◆ Data shown ◆
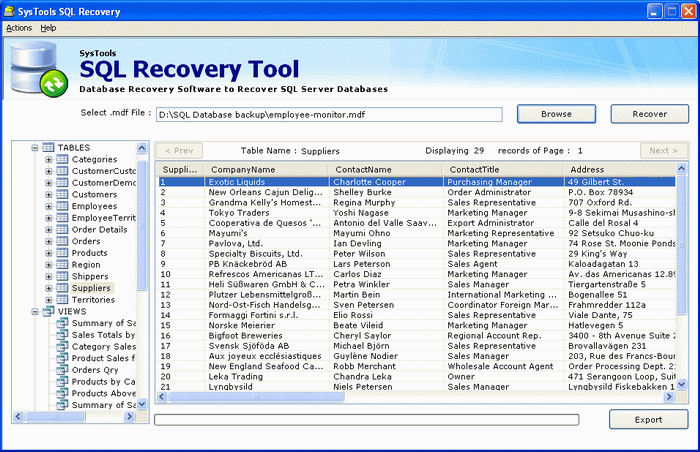This screenshot has width=700, height=452.
Task: Expand the Territories table node
Action: pyautogui.click(x=48, y=300)
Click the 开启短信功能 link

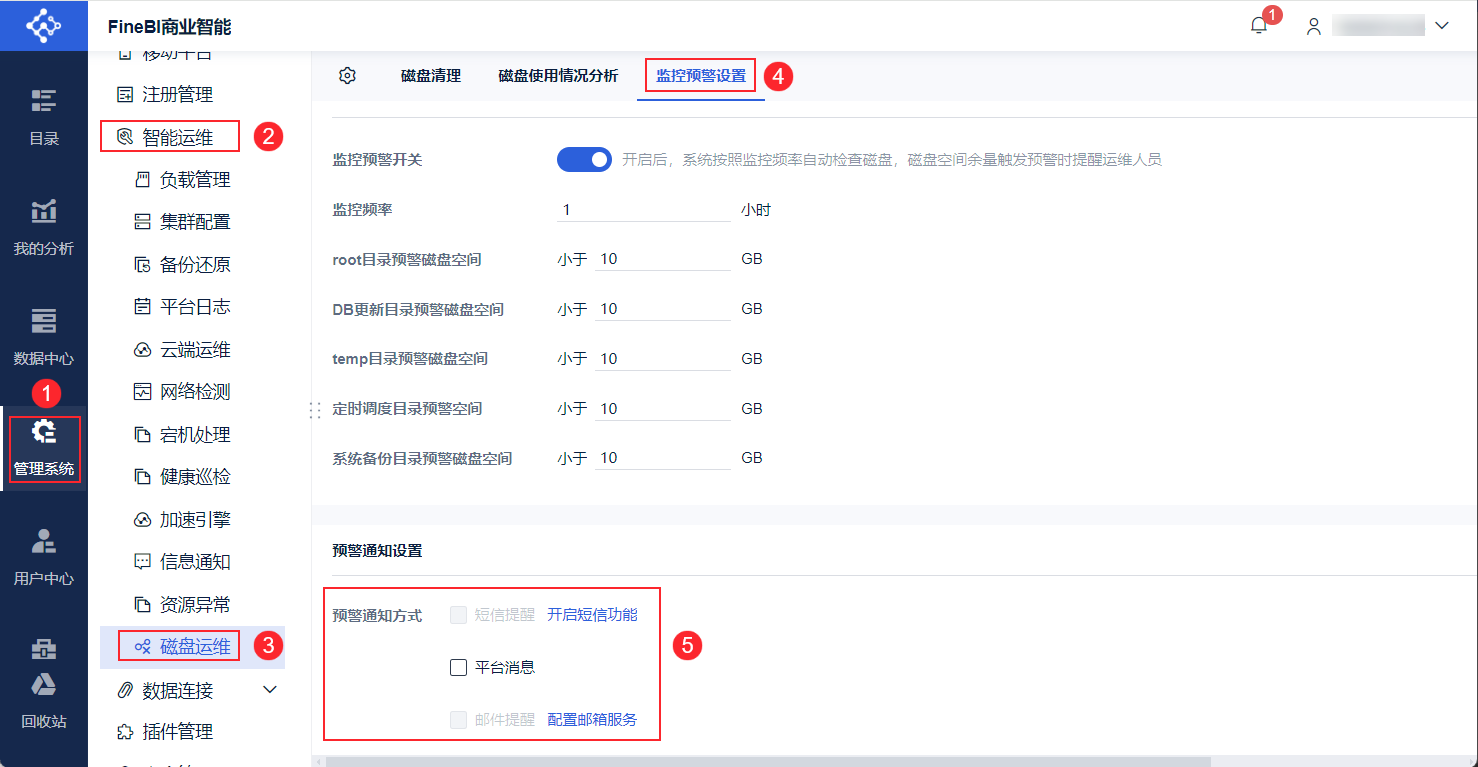pyautogui.click(x=592, y=615)

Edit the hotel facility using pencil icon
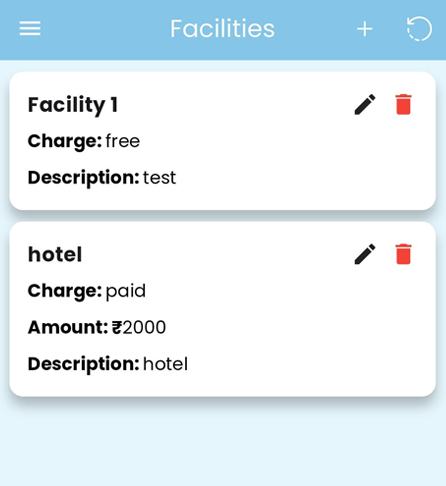365,254
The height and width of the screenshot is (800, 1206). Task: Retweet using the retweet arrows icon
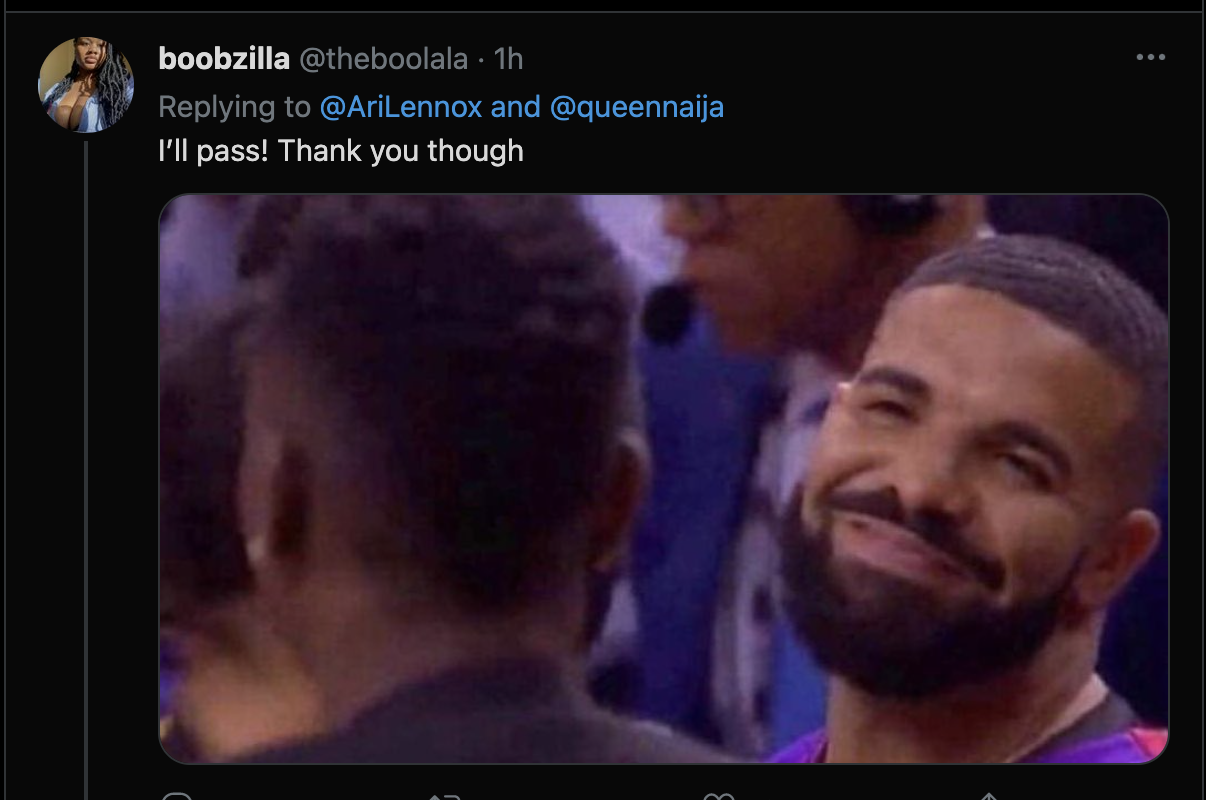[444, 796]
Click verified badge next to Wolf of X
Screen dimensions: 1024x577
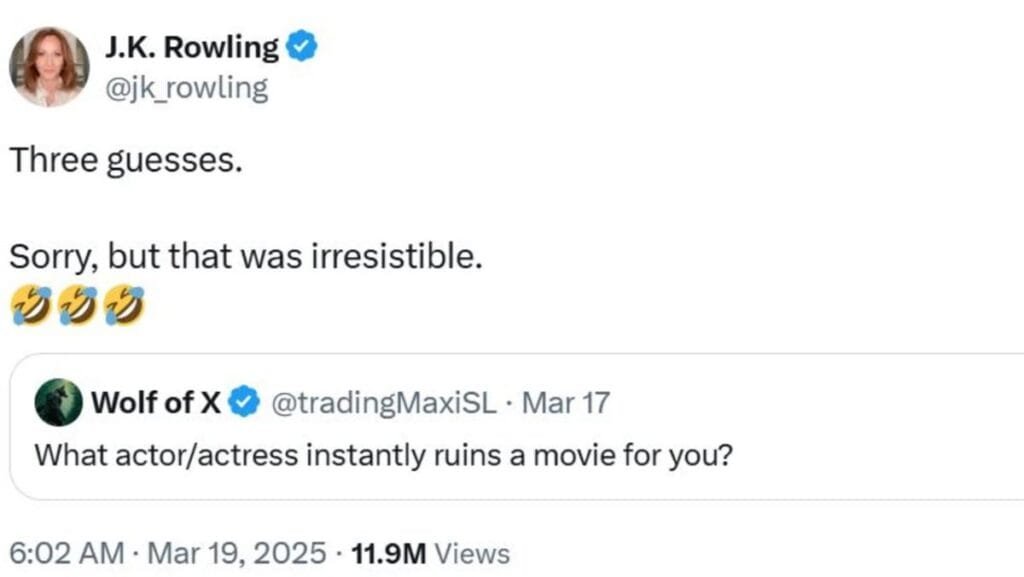pos(243,403)
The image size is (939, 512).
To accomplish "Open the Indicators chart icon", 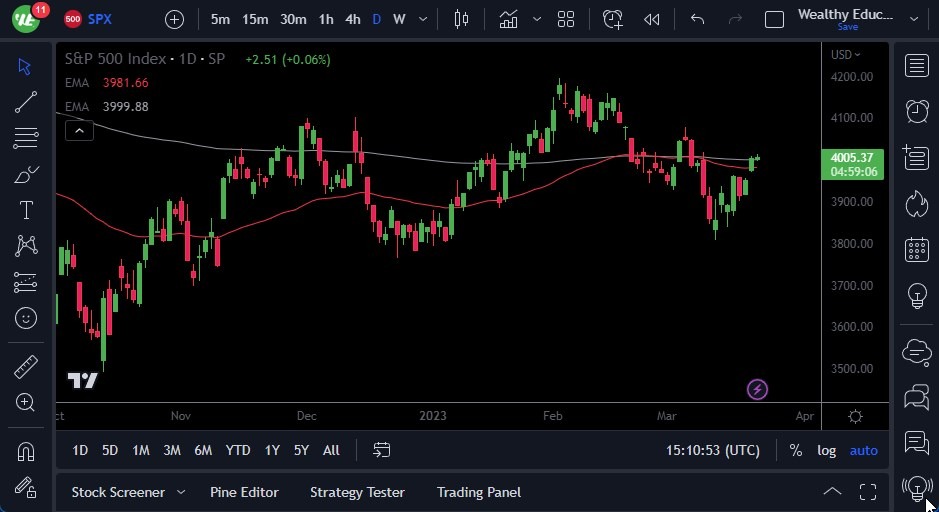I will pos(509,19).
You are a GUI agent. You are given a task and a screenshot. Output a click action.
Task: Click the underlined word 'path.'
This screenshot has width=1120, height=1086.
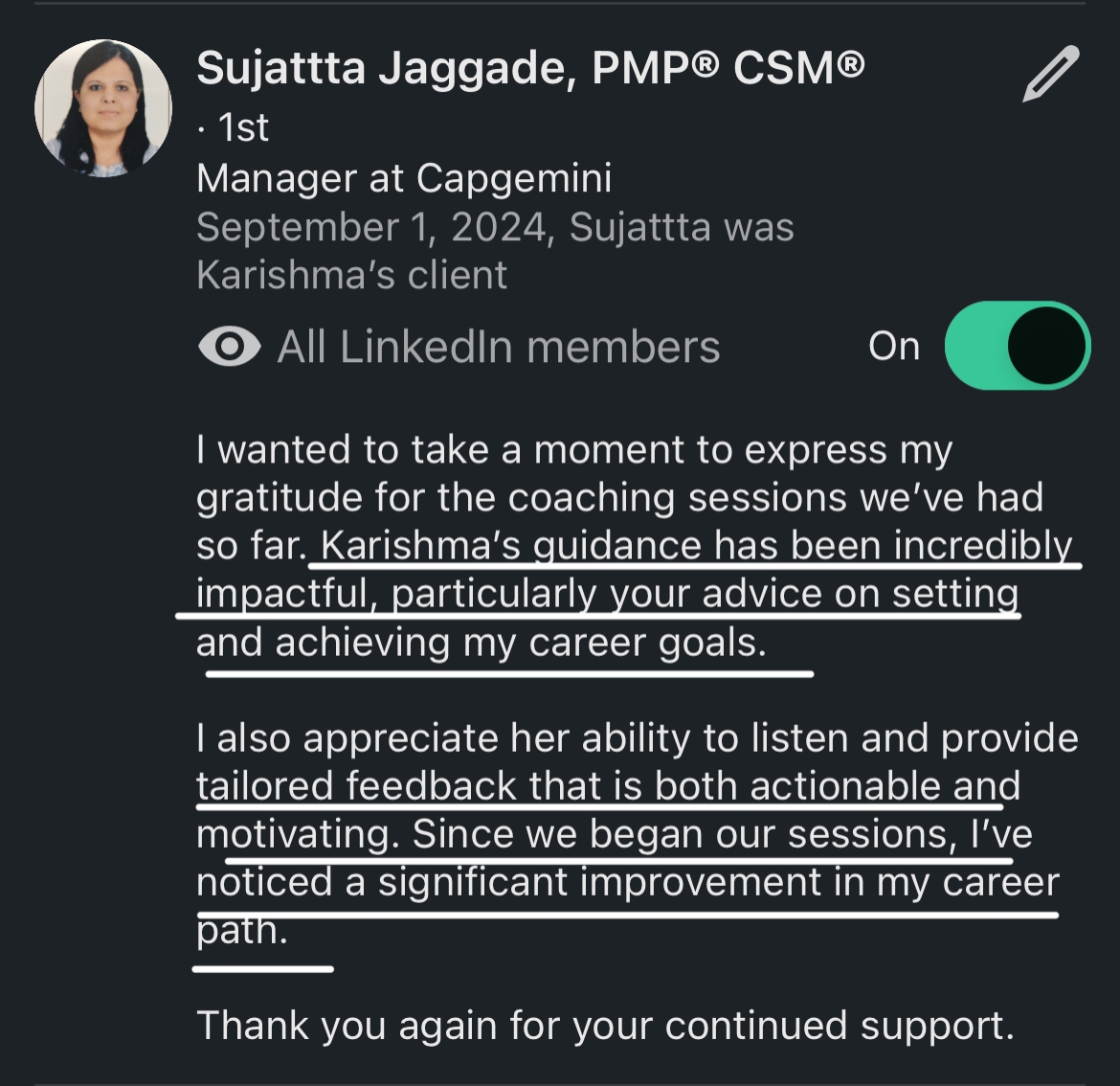point(241,930)
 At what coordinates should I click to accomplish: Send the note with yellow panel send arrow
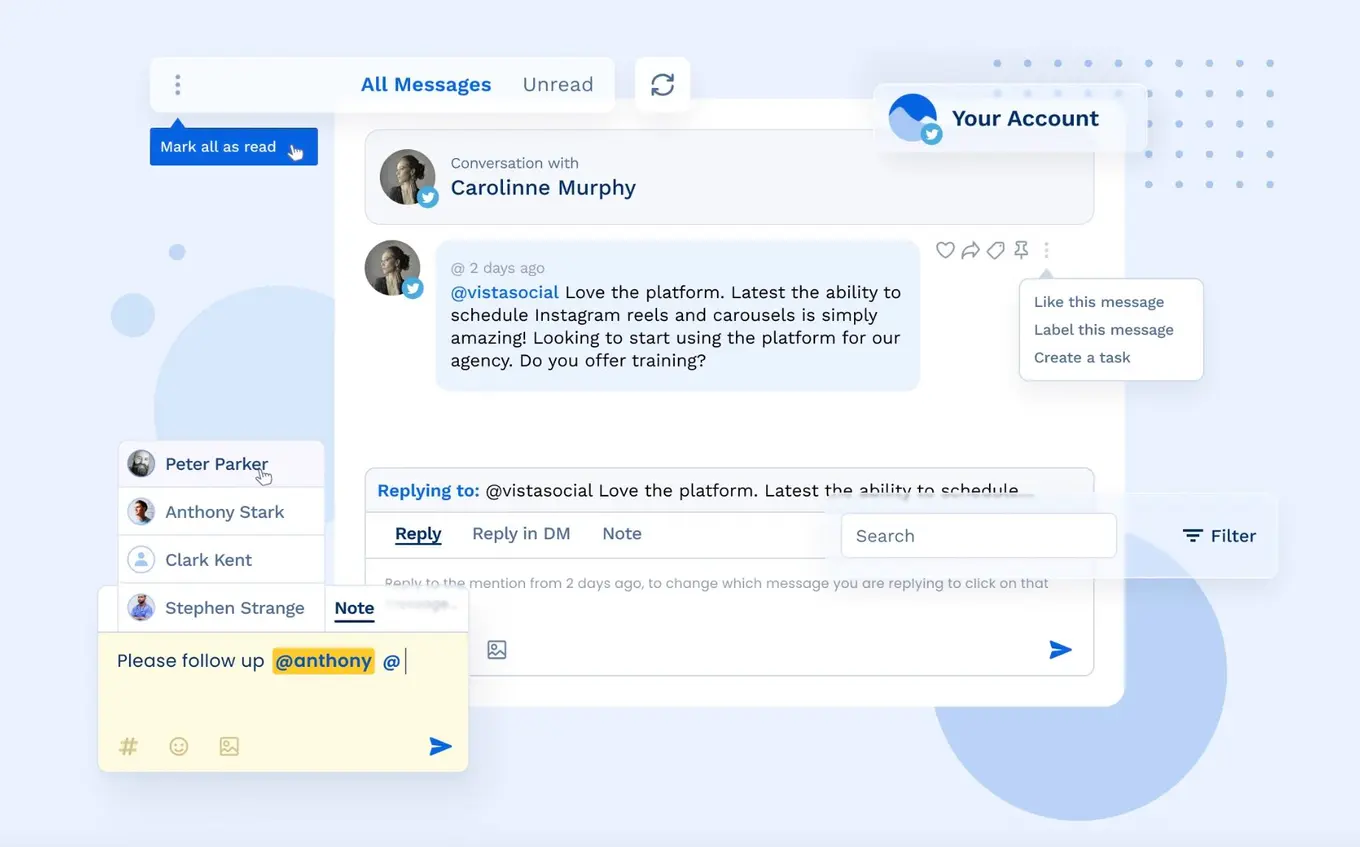(440, 746)
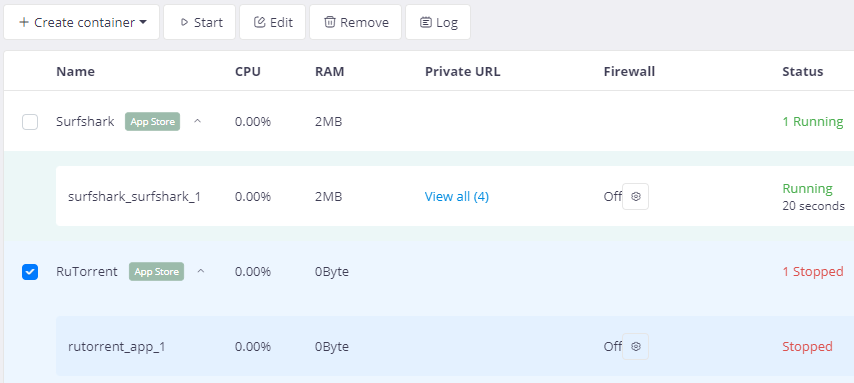Image resolution: width=854 pixels, height=383 pixels.
Task: Open the container Log
Action: click(x=438, y=22)
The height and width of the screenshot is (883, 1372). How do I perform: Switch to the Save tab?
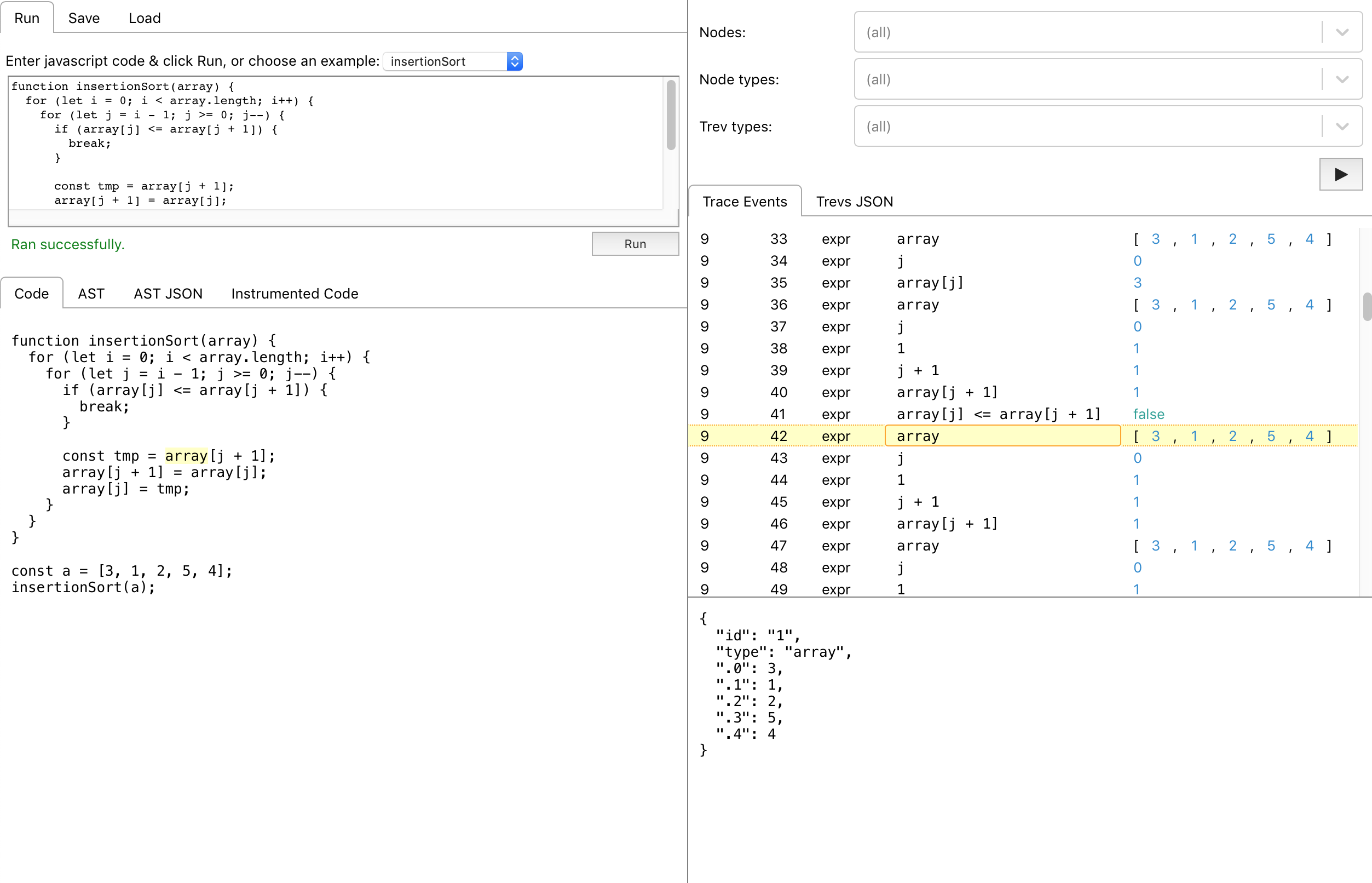[84, 18]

◆ What is expected ◆
Recast the records as a numbered list, starting at the line that contains "You are a GUI" and ending at the end of the records, and omit blank lines. Leave the pictures out of the answer.

◆ Final result ◆
1. You are a GUI agent. You are given a task and a screenshot. Output a click action.
2. Task: Click the underlined word 'path.'
3. This screenshot has width=1120, height=1086.
4. point(241,930)
5.  At what coordinates should I click to accomplish: Send the note with yellow panel send arrow
6. (440, 746)
7. Image resolution: width=854 pixels, height=383 pixels.
8. Task: Open the container Log
9. Action: click(x=438, y=22)
10. The height and width of the screenshot is (883, 1372). How do I perform: Switch to the Save tab?
11. [84, 18]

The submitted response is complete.